◆ **EXTRACTED MATERIAL**:
* Start *
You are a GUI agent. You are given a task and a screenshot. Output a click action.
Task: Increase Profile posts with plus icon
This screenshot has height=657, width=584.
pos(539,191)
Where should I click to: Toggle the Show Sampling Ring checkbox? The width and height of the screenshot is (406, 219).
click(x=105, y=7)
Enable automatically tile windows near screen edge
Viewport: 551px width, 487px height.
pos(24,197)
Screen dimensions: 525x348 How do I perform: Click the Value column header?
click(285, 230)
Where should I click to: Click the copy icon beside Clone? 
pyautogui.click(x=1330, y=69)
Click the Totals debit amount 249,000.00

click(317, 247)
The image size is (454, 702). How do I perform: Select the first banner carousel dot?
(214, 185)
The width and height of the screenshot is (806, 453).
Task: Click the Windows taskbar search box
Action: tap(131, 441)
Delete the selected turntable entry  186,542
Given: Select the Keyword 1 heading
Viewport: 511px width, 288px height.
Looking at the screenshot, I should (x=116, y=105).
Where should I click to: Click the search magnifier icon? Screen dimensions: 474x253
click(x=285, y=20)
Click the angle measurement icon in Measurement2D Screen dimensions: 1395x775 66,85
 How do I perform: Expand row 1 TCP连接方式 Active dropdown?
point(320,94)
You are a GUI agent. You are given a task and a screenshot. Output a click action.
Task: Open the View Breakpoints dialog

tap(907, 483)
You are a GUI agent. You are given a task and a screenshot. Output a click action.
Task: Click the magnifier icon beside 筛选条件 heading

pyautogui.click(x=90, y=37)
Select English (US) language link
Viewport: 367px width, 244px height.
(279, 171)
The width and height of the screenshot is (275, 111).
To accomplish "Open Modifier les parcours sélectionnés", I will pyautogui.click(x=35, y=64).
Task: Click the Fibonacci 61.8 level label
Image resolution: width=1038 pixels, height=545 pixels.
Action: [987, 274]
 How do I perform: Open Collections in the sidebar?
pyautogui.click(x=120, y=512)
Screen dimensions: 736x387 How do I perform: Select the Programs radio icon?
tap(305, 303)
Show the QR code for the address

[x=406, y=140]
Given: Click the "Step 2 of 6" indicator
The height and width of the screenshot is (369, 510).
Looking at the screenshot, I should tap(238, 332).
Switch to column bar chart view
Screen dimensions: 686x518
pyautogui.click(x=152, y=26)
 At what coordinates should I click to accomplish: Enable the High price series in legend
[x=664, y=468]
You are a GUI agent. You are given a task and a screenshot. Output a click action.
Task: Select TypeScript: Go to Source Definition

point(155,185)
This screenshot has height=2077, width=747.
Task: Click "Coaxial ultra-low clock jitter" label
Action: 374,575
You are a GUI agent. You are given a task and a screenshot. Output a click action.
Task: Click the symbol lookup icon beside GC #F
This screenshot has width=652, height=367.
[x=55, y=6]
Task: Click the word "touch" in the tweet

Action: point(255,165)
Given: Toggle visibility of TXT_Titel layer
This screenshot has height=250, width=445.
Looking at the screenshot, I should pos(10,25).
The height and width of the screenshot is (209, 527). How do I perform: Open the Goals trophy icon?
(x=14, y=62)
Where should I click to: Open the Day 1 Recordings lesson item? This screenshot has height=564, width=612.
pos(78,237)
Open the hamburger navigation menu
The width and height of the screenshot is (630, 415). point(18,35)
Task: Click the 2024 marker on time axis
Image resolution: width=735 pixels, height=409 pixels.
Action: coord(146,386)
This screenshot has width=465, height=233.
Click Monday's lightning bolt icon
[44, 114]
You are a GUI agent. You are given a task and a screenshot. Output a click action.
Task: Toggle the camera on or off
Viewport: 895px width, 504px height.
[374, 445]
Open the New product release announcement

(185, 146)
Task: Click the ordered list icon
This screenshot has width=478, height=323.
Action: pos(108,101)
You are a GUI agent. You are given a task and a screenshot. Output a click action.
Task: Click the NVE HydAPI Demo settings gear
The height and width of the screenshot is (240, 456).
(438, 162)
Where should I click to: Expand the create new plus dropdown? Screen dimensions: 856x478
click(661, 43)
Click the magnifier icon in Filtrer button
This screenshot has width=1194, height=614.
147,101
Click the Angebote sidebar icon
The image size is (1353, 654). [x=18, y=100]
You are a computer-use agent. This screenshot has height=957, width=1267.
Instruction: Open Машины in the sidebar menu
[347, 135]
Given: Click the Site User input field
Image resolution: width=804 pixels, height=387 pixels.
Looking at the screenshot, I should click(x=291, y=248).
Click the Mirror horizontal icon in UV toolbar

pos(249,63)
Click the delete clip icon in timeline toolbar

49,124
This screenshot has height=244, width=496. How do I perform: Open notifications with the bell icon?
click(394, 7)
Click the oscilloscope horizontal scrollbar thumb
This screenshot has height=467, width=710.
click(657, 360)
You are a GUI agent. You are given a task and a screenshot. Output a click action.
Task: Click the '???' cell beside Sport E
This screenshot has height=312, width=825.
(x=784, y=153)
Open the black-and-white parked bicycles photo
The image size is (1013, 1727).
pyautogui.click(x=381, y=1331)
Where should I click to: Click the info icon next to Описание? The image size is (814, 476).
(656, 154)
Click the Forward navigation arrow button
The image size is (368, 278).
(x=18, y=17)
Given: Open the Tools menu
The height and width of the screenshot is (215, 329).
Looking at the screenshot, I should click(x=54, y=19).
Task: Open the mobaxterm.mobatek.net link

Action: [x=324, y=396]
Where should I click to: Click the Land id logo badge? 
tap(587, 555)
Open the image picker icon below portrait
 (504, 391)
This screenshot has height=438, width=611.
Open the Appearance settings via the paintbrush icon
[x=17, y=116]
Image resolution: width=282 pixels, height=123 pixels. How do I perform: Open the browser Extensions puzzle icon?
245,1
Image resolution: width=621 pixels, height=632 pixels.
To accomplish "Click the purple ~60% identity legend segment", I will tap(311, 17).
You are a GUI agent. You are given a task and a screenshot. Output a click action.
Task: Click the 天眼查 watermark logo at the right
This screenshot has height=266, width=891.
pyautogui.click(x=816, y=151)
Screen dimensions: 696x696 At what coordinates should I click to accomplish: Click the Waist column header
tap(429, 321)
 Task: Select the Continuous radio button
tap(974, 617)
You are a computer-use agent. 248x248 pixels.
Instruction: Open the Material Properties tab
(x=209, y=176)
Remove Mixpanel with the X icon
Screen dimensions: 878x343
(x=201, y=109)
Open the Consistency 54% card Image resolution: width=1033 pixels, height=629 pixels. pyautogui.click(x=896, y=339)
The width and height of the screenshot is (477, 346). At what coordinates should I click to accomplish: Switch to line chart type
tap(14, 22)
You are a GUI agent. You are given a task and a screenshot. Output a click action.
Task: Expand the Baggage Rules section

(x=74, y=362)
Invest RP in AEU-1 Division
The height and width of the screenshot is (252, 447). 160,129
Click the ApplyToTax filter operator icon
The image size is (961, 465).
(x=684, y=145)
* End *
◆ **EXERCISE AIM**: Copy the records verbatim, starting with the line that contains "Open the image picker icon below portrait" and going on through the last line of the records.

◆ **REPLY**:
Open the image picker icon below portrait
 (504, 391)
This screenshot has height=438, width=611.
Open the Appearance settings via the paintbrush icon
[x=17, y=116]
Image resolution: width=282 pixels, height=123 pixels. How do I perform: Open the browser Extensions puzzle icon?
245,1
Image resolution: width=621 pixels, height=632 pixels.
To accomplish "Click the purple ~60% identity legend segment", I will tap(311, 17).
You are a GUI agent. You are given a task and a screenshot. Output a click action.
Task: Click the 天眼查 watermark logo at the right
This screenshot has height=266, width=891.
pyautogui.click(x=816, y=151)
Screen dimensions: 696x696 At what coordinates should I click to accomplish: Click the Waist column header
tap(429, 321)
 Task: Select the Continuous radio button
tap(974, 617)
You are a computer-use agent. 248x248 pixels.
Instruction: Open the Material Properties tab
(x=209, y=176)
Remove Mixpanel with the X icon
Screen dimensions: 878x343
(x=201, y=109)
Open the Consistency 54% card Image resolution: width=1033 pixels, height=629 pixels. pyautogui.click(x=896, y=339)
The width and height of the screenshot is (477, 346). At what coordinates should I click to accomplish: Switch to line chart type
tap(14, 22)
You are a GUI agent. You are given a task and a screenshot. Output a click action.
Task: Expand the Baggage Rules section

(x=74, y=362)
Invest RP in AEU-1 Division
The height and width of the screenshot is (252, 447). 160,129
Click the ApplyToTax filter operator icon
The image size is (961, 465).
(x=684, y=145)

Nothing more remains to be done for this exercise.